I have a new meaning of what it truly means to be human. When it all comes down to it, if money was non-existent and life didn’t operate from an economic standpoint, what truly matters is how much you love and care, what you do for others, and how you contribute to society. Love is always the answer to everything. Balance is the key to life. Also, health is so important, both physically and mentally. Without our health we have NOTHING, so it is important to take care of yourselves and be proactive about it.
Last week, I saw another rainbow. The sky behind the rainbow was a beautiful pink color. It was another reminder from that day back in December to remember to find the light through all of the darkness and that brighter days are ahead. It also was a reminder to be a light when you can’t find it and to also be one for others.
I know everyone is so eager to get back to how life was before. But, what kind of life was that? People were overworked, greedy, selfish, and uncaring. We were always on the run and rushed through life. Everything was about “how can this benefit me?” Social media took over our lives and real-life social skills and connection disappeared.
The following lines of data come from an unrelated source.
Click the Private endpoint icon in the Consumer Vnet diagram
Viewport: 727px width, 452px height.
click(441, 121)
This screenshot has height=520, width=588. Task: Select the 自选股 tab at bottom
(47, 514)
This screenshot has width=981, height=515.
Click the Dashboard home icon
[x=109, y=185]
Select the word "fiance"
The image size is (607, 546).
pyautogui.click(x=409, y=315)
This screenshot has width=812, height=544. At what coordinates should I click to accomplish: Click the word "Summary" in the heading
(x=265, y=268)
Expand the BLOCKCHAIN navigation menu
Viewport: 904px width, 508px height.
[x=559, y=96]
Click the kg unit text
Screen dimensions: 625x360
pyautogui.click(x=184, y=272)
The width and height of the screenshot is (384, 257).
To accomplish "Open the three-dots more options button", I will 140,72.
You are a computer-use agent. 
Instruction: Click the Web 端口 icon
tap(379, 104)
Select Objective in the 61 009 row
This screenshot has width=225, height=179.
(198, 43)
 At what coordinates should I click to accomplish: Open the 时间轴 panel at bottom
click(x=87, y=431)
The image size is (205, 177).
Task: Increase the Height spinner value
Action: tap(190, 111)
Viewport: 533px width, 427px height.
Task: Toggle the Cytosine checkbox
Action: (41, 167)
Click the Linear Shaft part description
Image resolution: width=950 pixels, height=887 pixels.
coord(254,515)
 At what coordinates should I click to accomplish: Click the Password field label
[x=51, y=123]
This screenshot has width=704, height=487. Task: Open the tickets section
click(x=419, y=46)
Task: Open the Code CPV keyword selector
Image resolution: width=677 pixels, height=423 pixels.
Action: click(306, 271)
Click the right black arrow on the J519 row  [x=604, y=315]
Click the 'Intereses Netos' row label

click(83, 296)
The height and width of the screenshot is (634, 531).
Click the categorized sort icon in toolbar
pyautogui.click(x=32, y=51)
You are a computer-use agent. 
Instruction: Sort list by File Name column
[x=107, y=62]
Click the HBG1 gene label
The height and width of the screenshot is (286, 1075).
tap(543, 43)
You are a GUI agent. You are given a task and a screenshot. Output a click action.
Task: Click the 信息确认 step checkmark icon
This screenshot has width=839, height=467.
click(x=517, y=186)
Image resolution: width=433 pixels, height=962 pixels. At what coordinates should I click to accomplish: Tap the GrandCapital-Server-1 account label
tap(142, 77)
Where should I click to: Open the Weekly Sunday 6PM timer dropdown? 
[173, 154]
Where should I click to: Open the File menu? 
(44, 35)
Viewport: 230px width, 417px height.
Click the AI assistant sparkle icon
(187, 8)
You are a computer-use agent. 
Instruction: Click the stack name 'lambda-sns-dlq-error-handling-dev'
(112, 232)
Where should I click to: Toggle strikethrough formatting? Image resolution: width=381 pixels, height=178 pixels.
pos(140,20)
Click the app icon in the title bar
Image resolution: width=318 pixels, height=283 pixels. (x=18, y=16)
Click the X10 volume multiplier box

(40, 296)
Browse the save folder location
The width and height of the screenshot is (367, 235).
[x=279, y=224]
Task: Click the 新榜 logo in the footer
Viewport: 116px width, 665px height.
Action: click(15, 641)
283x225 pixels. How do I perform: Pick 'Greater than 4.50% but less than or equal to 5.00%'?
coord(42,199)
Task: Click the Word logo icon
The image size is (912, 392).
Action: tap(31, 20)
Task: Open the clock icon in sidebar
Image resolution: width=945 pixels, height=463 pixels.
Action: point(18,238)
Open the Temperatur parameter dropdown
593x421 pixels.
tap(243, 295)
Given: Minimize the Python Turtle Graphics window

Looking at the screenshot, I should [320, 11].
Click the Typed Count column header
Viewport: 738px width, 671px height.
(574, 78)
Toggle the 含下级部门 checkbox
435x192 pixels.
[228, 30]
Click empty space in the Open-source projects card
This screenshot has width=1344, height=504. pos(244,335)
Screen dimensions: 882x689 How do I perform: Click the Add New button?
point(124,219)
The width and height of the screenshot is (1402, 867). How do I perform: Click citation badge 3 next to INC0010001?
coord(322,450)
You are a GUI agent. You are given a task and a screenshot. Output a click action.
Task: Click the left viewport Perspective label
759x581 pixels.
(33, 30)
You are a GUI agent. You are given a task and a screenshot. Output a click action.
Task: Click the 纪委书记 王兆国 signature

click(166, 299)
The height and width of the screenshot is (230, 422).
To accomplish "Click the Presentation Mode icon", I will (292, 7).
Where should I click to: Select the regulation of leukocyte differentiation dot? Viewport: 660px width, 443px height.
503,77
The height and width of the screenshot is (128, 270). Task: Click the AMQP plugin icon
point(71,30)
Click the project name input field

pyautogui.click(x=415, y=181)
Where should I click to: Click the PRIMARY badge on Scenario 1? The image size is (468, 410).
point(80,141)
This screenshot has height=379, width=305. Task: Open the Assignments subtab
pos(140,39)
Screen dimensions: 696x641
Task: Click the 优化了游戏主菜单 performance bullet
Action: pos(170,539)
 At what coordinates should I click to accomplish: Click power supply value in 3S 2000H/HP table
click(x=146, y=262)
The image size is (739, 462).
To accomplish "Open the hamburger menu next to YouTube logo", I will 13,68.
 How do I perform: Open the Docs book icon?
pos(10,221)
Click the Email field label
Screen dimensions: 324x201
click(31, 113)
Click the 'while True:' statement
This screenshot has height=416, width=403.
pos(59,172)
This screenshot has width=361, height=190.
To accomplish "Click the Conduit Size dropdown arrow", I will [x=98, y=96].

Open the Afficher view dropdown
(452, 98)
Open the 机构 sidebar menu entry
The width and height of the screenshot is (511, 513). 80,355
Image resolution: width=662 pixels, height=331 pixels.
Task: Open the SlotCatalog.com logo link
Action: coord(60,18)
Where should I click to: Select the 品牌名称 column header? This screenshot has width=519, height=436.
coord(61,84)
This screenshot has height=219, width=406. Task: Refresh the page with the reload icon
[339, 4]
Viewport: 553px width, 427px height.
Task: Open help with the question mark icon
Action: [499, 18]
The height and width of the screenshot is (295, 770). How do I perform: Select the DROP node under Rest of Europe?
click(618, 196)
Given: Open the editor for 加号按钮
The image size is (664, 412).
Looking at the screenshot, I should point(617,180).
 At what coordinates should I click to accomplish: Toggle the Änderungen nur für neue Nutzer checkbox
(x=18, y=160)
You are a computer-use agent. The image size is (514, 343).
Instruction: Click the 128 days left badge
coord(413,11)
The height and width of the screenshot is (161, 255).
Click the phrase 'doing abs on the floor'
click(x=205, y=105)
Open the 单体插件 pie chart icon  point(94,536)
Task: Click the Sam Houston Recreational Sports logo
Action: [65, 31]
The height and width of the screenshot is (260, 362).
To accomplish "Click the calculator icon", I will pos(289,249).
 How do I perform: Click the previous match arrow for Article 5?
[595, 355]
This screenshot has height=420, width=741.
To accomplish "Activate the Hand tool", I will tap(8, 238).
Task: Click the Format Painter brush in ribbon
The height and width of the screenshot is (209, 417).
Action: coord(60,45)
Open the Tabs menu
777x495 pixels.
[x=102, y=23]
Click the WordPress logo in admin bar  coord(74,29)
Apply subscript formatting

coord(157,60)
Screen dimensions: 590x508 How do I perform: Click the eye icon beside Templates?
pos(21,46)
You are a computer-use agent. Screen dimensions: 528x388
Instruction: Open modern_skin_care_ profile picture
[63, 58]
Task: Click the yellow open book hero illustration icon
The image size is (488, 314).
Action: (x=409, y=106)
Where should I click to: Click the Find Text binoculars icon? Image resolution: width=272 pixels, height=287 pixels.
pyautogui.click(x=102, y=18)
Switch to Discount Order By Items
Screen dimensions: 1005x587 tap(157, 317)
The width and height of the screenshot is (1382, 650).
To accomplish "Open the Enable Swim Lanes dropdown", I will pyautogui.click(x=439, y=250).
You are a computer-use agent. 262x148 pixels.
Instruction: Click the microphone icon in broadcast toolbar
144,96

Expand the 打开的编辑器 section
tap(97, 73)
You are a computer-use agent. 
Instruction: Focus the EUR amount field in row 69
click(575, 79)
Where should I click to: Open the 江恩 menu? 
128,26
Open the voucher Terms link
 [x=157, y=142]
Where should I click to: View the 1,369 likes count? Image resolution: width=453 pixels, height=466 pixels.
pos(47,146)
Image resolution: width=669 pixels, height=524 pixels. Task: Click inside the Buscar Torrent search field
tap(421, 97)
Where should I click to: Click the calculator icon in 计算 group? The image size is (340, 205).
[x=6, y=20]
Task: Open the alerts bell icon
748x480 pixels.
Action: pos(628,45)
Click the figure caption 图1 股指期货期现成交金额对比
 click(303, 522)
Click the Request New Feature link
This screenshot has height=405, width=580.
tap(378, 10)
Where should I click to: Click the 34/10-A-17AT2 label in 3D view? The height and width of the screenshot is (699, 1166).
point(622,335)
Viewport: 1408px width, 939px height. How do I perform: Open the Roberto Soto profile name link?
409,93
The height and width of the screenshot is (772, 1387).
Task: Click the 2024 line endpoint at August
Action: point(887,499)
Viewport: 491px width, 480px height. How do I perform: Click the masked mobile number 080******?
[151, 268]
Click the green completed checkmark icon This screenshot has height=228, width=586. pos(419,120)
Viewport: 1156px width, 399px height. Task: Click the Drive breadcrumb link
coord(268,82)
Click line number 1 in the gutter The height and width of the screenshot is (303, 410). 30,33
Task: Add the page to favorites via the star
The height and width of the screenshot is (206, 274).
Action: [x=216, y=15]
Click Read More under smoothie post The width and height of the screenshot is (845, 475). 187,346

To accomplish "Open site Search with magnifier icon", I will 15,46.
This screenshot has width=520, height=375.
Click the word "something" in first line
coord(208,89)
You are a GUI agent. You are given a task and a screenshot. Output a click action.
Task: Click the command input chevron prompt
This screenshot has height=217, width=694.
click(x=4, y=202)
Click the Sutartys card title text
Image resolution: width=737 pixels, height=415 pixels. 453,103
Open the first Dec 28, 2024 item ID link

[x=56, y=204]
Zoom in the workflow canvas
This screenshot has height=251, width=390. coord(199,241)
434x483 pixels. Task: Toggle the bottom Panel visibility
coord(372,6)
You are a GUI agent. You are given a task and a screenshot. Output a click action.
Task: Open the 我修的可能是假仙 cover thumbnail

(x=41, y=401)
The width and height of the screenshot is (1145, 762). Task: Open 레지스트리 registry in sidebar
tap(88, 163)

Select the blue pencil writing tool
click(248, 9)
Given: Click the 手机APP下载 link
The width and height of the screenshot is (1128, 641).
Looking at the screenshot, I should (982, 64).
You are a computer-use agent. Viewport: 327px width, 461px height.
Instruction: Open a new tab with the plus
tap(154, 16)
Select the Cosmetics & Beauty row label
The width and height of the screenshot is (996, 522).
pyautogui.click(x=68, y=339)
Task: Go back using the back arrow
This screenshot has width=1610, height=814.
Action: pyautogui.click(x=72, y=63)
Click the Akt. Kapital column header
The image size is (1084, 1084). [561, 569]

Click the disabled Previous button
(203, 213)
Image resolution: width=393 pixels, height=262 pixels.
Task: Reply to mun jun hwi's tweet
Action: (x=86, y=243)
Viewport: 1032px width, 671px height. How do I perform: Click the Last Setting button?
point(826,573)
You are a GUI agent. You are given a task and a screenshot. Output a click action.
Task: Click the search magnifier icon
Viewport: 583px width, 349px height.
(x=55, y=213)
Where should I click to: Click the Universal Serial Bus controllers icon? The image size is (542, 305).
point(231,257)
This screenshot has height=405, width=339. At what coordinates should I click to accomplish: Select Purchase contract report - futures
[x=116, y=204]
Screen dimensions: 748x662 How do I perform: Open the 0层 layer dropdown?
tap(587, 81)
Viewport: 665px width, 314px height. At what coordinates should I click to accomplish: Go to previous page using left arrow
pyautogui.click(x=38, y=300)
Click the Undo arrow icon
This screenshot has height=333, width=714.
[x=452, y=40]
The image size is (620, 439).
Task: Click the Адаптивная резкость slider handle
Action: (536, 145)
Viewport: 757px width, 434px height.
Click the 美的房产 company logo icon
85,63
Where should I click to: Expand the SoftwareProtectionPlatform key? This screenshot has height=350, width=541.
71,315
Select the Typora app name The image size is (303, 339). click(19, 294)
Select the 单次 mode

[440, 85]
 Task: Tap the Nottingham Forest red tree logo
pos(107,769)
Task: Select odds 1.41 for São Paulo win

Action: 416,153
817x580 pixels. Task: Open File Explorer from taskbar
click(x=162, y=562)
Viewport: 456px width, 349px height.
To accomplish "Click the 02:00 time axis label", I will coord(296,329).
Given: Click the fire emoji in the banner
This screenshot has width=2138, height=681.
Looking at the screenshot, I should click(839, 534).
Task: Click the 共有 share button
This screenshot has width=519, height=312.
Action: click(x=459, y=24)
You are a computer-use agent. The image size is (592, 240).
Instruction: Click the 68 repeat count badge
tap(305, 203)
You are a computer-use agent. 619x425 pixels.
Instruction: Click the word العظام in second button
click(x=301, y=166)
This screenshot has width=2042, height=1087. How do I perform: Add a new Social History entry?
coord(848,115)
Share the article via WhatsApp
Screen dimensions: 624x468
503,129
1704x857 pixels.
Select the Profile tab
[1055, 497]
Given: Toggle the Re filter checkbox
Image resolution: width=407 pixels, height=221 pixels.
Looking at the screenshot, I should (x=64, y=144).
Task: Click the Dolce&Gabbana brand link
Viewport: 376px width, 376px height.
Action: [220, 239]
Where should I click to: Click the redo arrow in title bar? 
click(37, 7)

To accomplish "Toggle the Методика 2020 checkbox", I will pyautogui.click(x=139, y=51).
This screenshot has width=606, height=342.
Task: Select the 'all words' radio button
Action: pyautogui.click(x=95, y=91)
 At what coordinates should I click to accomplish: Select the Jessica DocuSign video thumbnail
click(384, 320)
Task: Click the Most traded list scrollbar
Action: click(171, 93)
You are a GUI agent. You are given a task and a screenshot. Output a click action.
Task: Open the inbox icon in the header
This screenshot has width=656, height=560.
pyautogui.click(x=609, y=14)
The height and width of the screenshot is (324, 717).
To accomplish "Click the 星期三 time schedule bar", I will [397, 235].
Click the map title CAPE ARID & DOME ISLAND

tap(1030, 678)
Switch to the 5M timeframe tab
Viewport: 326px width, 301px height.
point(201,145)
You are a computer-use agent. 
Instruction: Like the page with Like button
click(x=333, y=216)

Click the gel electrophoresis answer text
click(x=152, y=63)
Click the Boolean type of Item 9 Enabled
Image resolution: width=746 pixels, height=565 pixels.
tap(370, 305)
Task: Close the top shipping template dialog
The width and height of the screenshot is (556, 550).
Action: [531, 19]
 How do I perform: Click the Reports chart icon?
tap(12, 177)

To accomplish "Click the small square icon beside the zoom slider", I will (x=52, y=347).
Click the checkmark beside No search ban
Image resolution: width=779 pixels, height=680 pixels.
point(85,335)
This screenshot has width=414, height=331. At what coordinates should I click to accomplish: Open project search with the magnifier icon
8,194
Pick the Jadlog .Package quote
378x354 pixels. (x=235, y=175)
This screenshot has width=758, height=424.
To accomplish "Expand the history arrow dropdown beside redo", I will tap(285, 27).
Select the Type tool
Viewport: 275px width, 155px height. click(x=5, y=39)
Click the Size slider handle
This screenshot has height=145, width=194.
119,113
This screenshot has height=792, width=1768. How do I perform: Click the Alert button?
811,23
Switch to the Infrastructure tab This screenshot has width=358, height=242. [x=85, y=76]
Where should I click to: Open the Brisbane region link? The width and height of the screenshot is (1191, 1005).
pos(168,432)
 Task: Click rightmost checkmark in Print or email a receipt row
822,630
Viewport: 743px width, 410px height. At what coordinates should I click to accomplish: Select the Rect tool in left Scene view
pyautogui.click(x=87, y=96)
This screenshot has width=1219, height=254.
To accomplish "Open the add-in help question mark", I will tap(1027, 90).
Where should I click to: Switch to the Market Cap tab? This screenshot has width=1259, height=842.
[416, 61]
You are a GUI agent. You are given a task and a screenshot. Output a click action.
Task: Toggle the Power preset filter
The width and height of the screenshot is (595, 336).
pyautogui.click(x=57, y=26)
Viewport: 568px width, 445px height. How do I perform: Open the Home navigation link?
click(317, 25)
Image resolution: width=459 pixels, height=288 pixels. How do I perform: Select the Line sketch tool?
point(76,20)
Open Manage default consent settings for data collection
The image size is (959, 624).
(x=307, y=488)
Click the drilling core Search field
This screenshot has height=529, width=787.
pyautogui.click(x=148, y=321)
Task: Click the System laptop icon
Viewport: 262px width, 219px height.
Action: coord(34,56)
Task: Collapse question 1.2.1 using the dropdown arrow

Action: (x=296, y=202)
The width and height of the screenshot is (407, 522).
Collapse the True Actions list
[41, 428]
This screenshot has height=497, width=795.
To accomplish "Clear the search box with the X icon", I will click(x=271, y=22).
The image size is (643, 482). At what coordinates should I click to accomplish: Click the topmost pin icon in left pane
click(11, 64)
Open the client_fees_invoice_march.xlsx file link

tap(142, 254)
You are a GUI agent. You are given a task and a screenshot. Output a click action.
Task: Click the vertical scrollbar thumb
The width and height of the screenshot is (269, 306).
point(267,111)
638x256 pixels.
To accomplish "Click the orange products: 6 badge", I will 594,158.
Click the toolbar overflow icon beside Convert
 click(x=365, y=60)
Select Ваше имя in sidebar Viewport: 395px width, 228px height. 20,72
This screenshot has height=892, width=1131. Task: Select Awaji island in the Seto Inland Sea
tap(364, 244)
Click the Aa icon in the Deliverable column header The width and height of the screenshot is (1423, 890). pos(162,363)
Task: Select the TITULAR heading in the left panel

The majority of relationships turned into “situationships” and catching feelings became a sin. Most people didn’t value others lives and lacked empathy for them. We became emotionally desensitized. People who didn’t show their emotions were deemed strong, while the ones who were more in tune with their feelings were labeled weak. kindness was also mistaken for weakness. The environment on Earth was also suffering greatly.
Do you really want to return to a life like that?
Of course, not everyone was like that, but what we value in society is all backwards. I really hope that once places start reopening and life begins again, it blossoms into a whole new way of living. Maybe if we were all a bit kinder, friendlier and didn’t put so much value on materialistic objects, this world would be a happier place to inhabit. We don’t have to wait for others to change, we all have the power within ourselves to do it. If we want things to change, we must first start with ourselves.
Even though this situation we are going through is terrible, sometimes it really does take an illness or catastrophe to wake us all up to create a new better world.
As two months have passed and Florida reopened this week, I just hope and pray that things do get better! Only time will tell. It’s been tough not seeing my other family members and friends. I miss them so much! I will never take spending time with them for granted ever again. Hopefully, we will all get to see each other soon! A hug from them will carry a new meaning.
My heart goes out to those of you have lost a loved one during this tragedy ♥
Thank you to everyone on the frontlines for your bravery and hard work during this time!
After two months in quarantine, I have felt every emotion imaginable, but I am holding onto the hope and faith that this will all end soon so that we can start this new normal. Hopefully, they still have organic food in this new world or maybe it will all be organic! Again, an organic girl can dream. I am praying for better days ahead for all of us and I hope that you all stay safe!